◆ TASK DATA:
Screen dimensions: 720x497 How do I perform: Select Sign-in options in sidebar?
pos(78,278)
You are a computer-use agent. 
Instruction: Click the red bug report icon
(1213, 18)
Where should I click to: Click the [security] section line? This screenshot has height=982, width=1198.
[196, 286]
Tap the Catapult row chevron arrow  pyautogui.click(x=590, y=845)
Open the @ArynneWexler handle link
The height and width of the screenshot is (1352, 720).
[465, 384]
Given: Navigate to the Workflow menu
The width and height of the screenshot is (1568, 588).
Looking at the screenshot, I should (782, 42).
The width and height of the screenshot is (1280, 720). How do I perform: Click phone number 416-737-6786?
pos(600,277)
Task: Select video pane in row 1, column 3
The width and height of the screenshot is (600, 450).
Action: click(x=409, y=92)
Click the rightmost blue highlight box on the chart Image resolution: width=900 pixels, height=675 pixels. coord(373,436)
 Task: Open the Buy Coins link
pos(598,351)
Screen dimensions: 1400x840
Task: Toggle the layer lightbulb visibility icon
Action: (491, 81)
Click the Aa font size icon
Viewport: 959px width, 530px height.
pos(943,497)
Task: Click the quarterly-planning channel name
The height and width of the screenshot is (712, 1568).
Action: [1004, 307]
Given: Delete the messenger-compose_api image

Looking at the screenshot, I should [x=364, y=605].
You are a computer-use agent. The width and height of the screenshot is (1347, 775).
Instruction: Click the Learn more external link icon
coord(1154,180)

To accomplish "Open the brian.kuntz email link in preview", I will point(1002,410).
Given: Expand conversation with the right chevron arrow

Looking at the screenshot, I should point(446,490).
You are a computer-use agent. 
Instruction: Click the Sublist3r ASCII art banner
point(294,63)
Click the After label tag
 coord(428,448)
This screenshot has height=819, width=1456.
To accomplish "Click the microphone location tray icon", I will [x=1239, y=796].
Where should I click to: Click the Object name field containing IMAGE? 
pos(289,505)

◆ REQUIRED ACTION: Answer with a number alone: how many lines of the listing above include the string "will"?

◆ TASK RESULT: 2